In order to make a basic request to the API, all you need is a POST request to the root path of the application, with a payload such as the following:

{
	"repository": "${GITHUB_REPO_NAME}"
}

The duration of the first request might take a while, depending on the size and structure of the given repository. After the first request of an especific repository, that response is stored in cache. That way, the next requests for that same repository will take no reprocessing. In order to invalidate that cache and reload the response, you just need to make the same POST request with an additional payload attribute:

{
	"repository": "${GITHUB_REPO_NAME}",
        "refresh": "true"
}

Example

image

Docker Image

This repository contains a Dockerfile through which it is possible to generate a docker image for the API.

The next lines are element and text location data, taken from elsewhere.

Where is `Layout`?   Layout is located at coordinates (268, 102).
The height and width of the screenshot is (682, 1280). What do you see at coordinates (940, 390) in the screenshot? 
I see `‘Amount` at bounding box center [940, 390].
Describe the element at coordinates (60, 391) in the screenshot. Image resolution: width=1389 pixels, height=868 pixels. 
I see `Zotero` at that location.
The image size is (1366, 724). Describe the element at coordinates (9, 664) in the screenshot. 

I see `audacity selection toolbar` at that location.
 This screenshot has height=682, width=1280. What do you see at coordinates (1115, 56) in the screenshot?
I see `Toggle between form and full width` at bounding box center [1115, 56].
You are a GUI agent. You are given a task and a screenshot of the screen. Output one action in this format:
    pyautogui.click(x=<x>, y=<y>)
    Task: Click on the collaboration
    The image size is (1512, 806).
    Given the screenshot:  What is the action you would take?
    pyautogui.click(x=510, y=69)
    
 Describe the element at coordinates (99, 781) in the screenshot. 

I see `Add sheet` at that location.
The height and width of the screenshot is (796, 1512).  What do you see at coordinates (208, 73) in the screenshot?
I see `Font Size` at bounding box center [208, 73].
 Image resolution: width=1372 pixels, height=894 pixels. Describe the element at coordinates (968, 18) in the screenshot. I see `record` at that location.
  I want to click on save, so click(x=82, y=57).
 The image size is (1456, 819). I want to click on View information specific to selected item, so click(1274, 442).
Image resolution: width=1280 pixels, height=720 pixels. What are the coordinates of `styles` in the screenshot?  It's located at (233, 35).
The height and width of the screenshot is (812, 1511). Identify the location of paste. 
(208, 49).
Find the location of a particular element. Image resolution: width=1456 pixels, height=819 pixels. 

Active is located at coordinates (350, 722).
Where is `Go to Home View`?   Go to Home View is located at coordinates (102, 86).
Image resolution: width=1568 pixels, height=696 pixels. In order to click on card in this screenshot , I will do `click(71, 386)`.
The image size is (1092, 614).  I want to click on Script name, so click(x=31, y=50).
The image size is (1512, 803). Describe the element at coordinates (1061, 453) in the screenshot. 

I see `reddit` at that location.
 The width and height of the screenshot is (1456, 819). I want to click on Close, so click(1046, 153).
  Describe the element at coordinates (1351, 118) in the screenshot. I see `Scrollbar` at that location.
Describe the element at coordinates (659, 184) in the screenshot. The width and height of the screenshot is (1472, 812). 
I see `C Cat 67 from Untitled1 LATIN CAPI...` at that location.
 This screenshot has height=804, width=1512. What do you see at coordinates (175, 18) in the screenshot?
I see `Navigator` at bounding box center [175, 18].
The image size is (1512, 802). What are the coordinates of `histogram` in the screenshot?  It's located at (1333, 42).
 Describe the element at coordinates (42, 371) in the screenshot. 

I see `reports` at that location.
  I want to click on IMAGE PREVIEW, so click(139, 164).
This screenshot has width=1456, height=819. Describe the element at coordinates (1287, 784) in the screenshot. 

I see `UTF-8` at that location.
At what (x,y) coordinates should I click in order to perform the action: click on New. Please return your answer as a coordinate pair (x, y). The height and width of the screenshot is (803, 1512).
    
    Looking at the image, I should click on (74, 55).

The image was also made available on a public Docker Hub repo:

jonathandavidbr/github-scrapper

To download the latest image available:

docker pull jonathandavidbr/github-scrapper:latest

To run the image:

docker run -p ${LOCAL_PORT}:5000 ${IMAGE_NAME}

Where LOCAL_PORT is the port in which the image must run, and IMAGE_NAME is the tag name given to the downloaded image.

CI/CD with Auto DevOps

This template is compatible with Auto DevOps. Auto Deploy of the master branch is enabled through configuration on Heroku.

Java Spring template project

This project is based on a GitLab Project Template.

Future Improvements

  • Performance improvements on requests and processing
  • Auto cache invalidation based on Last Commit info
  • Repository validation at request
  • Visibility for repositories already stored
  • Data persistence